2010-02-18 16:02:06 | 映画
 つまらないわけではない。だが、期待したほどではなくちょっとがっかりした。『言えない秘密』『藍色夏恋』のグイ・ルンメイと『一年の初め』のモー・ズーイーが主演のハートフル・ヒーリング・ロード・ムービー!(なんちゅう説明だ)

 説明がほとんどないのはいいけど、主人公の気持ちまで、説明なしで理解せよ、と言われているようで、それは監督(リン・チンチェ )の独りよがりです。彼らの想いは映画の中からしっかり伝わって来なければ映画としては失敗ということになる、と思うけど。設定はおもしろい。だが、あまりにご都合主義すぎて乗り切れない。

 寝坊で仕事(映画の録音技師をしている)を首になったシャオタン(モー・ズーイー)は、台湾一周の旅に出る。かっての恋人に、旅先での様々な音を集めたカセットを一方的に送りつける。精神科医の中年男は自分もまた精神を患ってある日旅に出る。旅の途中で偶然の事件からシャオタンと出会い一緒に旅をすることになる。

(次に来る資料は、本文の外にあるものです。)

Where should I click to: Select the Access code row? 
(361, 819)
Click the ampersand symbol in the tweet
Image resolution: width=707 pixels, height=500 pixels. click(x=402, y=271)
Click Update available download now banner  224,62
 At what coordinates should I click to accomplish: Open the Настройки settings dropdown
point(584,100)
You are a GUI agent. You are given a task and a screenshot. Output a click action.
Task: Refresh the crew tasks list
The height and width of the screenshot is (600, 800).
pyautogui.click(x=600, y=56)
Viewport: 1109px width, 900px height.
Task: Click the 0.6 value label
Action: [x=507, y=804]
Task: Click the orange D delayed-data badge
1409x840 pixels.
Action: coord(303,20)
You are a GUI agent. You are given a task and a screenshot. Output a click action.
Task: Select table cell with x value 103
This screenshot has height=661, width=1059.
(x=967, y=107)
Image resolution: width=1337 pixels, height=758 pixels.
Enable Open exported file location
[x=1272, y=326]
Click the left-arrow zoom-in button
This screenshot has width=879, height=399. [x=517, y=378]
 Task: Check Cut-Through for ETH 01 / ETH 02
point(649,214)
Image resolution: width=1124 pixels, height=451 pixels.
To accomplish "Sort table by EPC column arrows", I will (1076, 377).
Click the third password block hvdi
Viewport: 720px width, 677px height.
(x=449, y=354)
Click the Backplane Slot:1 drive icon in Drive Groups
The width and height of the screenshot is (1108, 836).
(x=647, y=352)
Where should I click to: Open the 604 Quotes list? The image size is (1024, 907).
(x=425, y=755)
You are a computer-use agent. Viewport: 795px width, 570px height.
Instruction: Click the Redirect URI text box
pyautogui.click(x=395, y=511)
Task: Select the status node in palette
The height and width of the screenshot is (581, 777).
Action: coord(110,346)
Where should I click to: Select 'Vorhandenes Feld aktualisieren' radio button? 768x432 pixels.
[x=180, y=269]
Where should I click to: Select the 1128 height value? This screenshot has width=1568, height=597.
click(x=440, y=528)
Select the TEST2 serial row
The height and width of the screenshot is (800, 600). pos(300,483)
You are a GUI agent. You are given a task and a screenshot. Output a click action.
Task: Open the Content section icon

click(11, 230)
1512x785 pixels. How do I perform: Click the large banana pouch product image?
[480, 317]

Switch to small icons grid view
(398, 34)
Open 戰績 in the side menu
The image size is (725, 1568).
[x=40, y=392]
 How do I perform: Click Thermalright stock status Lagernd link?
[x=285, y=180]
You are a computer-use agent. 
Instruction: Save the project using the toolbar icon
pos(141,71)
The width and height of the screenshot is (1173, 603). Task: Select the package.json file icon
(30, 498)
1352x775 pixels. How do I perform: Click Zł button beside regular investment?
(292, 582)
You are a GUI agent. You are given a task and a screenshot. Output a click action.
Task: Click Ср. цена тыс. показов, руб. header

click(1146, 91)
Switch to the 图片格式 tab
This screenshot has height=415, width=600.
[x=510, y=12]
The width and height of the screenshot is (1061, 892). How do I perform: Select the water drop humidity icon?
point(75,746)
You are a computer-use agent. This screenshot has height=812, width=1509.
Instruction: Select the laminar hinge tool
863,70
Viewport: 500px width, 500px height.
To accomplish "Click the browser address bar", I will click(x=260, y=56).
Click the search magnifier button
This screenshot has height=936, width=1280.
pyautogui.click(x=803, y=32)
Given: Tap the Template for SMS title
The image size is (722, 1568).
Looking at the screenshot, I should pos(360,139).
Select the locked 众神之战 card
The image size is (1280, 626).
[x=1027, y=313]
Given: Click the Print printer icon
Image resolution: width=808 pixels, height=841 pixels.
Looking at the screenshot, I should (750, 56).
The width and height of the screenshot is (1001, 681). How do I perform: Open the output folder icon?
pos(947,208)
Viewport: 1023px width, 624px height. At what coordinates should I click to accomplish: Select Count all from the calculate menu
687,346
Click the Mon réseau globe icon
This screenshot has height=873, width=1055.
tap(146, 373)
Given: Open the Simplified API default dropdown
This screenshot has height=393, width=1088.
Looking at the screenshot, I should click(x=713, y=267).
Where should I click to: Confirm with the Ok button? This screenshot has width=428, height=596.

 以前この部屋に住んでいた住人宛に届くカセットテープ。それを無断で、聞いてしまうシャオユン(グイ・ルンメイ)。そこには様々な波の音が録音されてある。その音が彼女の心を捉える。やがて、何度となく届くカセットが彼女の楽しみとなっていく。都会での味気ない生活。職場の上司との不倫。そんな毎日に苦しむ彼女は、送られてくるカセットの差出人を捜して旅に出ることにする。音が録音された場所に立ちその風景を確認する。少しずつ彼に近づいていく。

 この2人の主人公は映画の最後まで出逢わない。前半は、シャオタンの一人旅。途中から精神科医との2人旅となる。シャオユンは届けられるカセットの音を聞きながら都会での味気ない暮らしに耐える。やがて彼女も旅立つ。男2人の旅と、女ひとりの旅とを交錯させながら、美しい台東の風景をバックにした旅が描かれていく。

 あまりにありきたりで都合のいい展開は、それなりに心地よいリズムを形作る。だから、別に腹は立たないが、メルヘンとしてもう少し上手く見せて欲しかった。それならきっと納得がいくのだが、嘘くさいので、これでは乗り切れない。静かな映画で、風景だけを見てる分には癒されるのだが、もうすこしお話に工夫が欲しい。